Overview: European debt markets were able to recover from the pandemic in 2021. Fuelled by fiscal stimuli, low interest rates and excess liquidity available, debt issuance clearly surpassed pre-pandemic levels in most market segments. However, risk factors, such as supply-chain shortages, higher production costs, surging inflation and the resurge of COVID-19 cases led to some uncertainty, especially during the final quarter of the year. An important lesson learned from the past 12 months relates to ESG considerations that have continued to be integral to all types of financing processes and strategies across all sectors.
With still high market liquidity available, low borrowing costs and the necessity to increasingly address sustainability-related issues, the overall dynamic for European debt financing remains favourable for the upcoming months.
Highlights from 2021:
- Driven by high sponsor activity, a packed M&A pipeline as well as opportunistic financing, the leveraged and sponsored loan market recorded a volume not reached since 2007.
- Attractive financing conditions and large-scale M&A activity led to high-yield bonds shattering record volumes in 2021. With the ECB continuing its expansive monetary policy (at a reduced pace) and some potential mega deals ahead, the high-yield bond segment is likely to prosper in the upcoming months.

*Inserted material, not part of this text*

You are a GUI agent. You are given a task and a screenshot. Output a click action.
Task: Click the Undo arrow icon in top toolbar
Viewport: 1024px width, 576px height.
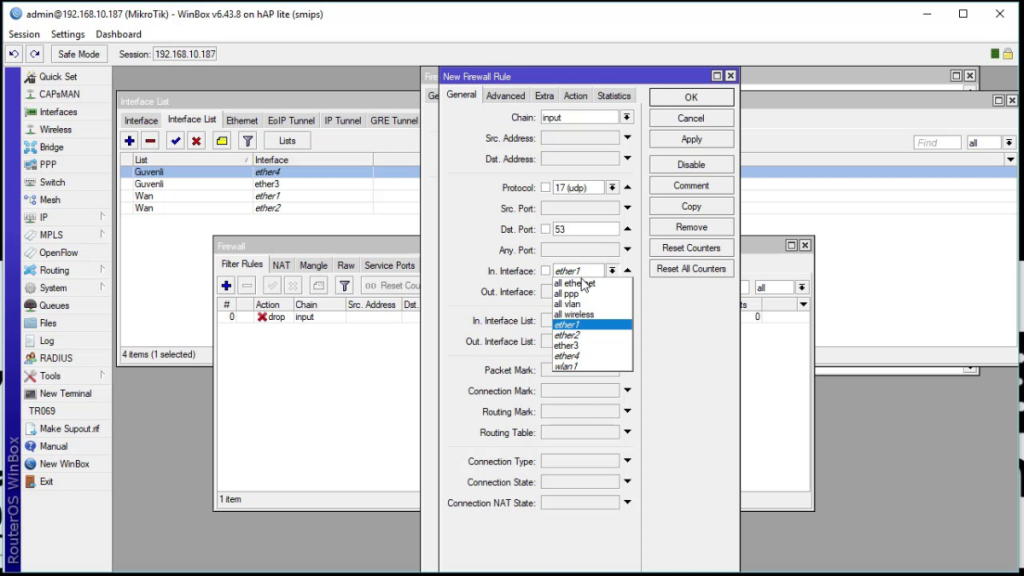coord(14,54)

- After a quiet first six months, the Schuldschein segment saw a remarkably high level of activity in the closing quarter of 2021. The SSD market recovered lost ground in the second half of the year as cyclical companies returned and debut issuers tapped the market. With ESG features already being included in around 30% of the issuances in 2021, sustainable SSD will likely gain a larger market share going forward.
- Sustainable finance ultimately evolved from a niche product to the new normal. Fuelled by political decision-makers and enhanced social awareness, the sustainable finance volume increased by 85% year-over-year. With the EU Taxonomy coming into force from 2022 onwards, issuers and investors alike will continue to spur on this megatrend.